Arizona State University School for the Future of Innovation in Society (SFIS) is a transdisciplinary unit at the vanguard of ASU’s commitment to linking innovation to public value. SFIS pursues a vision of responsible innovation that anticipates challenges and opportunities, integrates diverse knowledge and perspectives, and engages broad audiences. By examining the ways we translate imagination into innovation — and how we blend technical and social concerns along the way — SFIS aims to build a future for everyone.
The All of Us Research Program is supported and overseen by the National Institutes of Health (NIH) and aims to accelerate health research and medical breakthroughs, enabling individualized prevention, treatment, and care for all of us.

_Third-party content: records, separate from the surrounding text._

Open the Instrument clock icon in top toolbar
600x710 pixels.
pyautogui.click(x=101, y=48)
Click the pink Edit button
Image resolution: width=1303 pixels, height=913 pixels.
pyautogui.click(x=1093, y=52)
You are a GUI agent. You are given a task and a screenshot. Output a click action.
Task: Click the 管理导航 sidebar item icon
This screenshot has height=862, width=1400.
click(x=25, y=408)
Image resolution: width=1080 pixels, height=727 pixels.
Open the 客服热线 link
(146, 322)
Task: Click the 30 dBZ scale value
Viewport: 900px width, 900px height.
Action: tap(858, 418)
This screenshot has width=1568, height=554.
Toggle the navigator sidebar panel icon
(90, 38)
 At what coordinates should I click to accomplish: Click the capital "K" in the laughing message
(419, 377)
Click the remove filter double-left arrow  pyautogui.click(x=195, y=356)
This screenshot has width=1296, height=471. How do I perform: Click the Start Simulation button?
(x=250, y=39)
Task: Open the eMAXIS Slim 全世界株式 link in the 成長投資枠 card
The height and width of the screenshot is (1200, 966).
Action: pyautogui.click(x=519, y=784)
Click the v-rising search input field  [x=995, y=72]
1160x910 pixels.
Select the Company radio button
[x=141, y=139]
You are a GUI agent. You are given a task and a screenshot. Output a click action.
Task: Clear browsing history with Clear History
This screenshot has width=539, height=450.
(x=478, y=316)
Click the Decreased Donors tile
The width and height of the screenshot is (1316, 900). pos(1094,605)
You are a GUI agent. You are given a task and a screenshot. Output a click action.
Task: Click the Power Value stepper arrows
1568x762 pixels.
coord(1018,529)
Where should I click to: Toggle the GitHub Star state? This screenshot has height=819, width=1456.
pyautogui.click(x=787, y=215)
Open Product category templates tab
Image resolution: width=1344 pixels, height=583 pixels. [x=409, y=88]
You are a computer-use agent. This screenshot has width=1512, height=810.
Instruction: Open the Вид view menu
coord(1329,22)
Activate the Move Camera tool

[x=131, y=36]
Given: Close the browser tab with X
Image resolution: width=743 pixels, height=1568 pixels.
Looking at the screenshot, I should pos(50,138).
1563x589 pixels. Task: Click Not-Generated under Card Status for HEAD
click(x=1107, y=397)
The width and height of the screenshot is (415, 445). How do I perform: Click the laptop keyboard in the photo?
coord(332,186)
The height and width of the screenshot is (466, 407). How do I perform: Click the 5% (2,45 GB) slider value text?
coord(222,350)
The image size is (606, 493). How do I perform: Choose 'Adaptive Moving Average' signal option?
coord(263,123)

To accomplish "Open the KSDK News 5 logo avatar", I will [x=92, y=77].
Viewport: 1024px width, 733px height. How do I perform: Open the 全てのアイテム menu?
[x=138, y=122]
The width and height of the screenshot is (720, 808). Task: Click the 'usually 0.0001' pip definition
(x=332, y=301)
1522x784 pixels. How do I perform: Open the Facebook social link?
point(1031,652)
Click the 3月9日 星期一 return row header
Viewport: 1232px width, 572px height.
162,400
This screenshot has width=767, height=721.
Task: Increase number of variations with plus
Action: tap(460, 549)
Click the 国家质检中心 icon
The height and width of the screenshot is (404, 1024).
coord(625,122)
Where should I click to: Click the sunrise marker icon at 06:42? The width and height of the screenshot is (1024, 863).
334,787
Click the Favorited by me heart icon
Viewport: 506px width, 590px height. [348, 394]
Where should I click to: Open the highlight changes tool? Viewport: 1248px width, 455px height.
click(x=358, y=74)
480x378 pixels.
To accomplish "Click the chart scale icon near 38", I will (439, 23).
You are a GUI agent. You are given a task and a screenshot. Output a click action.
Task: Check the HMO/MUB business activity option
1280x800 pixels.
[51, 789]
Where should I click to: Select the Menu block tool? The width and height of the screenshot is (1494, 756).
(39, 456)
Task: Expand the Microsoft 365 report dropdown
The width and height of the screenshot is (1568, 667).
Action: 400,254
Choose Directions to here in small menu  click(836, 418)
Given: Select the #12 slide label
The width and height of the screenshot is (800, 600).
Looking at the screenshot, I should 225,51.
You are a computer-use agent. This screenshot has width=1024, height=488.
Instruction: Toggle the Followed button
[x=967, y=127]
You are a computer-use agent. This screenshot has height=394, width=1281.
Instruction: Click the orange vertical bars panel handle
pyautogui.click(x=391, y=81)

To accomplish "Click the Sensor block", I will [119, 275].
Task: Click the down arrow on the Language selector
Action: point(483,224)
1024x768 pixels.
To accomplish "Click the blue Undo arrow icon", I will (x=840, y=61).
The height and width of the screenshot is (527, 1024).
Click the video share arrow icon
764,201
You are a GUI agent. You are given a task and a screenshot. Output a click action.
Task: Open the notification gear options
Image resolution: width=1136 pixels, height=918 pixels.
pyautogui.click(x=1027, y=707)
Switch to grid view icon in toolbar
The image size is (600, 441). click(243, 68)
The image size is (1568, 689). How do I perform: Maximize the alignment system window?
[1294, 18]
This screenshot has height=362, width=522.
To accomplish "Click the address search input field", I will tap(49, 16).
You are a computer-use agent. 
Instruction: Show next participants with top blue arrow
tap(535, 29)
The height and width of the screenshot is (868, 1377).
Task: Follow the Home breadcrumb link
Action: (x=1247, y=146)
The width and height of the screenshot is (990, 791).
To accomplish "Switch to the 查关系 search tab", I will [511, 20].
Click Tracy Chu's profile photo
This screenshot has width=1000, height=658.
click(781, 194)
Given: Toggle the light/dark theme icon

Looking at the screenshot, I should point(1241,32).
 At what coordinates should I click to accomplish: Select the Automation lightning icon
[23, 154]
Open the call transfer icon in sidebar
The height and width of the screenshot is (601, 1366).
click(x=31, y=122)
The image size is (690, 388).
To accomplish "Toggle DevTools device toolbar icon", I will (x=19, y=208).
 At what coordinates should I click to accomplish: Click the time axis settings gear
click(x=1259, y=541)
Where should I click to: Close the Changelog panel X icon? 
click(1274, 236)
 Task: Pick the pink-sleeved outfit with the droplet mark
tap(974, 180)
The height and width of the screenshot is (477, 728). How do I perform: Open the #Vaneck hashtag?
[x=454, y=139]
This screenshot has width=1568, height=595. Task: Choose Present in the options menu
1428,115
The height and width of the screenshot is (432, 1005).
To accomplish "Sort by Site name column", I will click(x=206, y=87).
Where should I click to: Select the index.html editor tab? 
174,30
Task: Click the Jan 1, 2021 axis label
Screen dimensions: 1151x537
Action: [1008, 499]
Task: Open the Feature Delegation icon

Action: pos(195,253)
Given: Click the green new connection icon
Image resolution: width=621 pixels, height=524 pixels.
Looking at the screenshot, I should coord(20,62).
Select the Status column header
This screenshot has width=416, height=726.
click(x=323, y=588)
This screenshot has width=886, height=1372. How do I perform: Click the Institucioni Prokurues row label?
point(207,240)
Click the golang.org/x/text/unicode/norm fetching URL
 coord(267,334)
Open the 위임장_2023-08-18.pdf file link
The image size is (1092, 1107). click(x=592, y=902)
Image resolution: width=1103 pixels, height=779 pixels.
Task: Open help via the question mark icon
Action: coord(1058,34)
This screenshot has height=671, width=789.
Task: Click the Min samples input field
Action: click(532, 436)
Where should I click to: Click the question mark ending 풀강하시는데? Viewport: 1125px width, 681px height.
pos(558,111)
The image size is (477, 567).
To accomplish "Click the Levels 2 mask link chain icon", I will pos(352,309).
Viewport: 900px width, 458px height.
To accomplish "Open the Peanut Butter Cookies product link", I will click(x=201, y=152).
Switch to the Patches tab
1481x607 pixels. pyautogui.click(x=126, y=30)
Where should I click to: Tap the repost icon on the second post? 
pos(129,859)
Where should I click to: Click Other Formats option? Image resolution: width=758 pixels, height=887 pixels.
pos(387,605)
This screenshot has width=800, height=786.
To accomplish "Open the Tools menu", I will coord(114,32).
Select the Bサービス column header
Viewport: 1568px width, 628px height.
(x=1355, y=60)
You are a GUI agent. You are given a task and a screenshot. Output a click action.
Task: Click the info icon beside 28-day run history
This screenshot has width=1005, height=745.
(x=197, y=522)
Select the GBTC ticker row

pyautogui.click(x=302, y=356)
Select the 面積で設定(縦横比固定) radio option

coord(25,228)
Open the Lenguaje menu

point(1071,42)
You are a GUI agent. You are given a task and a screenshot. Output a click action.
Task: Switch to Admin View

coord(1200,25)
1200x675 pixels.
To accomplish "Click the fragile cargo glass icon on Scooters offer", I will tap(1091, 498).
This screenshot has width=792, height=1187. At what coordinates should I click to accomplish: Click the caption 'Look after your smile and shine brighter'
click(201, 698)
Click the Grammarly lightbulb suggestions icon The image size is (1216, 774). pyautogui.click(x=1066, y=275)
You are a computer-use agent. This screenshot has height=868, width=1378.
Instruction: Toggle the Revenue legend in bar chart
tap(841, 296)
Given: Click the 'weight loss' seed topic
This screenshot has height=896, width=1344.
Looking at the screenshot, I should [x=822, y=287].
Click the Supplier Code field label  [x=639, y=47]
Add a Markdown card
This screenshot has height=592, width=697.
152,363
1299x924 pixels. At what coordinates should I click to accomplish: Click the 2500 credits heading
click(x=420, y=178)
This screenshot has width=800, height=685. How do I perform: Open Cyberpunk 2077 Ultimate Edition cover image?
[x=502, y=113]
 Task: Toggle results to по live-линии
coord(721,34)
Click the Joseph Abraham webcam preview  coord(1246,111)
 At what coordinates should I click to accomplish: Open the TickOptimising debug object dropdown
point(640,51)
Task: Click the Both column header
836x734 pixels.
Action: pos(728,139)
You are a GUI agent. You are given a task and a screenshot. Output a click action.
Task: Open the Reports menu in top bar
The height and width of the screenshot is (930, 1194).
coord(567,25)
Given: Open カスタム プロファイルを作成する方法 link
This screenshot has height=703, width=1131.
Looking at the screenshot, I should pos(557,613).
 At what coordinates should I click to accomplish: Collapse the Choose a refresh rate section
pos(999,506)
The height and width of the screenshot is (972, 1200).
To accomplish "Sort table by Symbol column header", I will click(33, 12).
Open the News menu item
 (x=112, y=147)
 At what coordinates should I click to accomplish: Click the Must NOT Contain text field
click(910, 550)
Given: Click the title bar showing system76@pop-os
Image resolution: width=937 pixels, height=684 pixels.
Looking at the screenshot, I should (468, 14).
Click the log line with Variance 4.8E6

To do that, the program is asking one million or more people to share health information to build one of the most diverse health databases in history and help researchers learn how lifestyle, biology, and environment affect health. SciStarter and the All of Us Research Program partnered to host citizen science Summer Reading events in Summer 2020.
The National Library of Medicine (NLM) and the Network of the National Library of Medicine (NNLM) support the All of Us Research Program by providing innovative and engaging activities to public libraries and community organizations. NLM and NNLM aim to improve the public’s access to health information and provide awareness about the All of Us Research Program to communities that are underrepresented in biomedical research by partnering with libraries across the United States.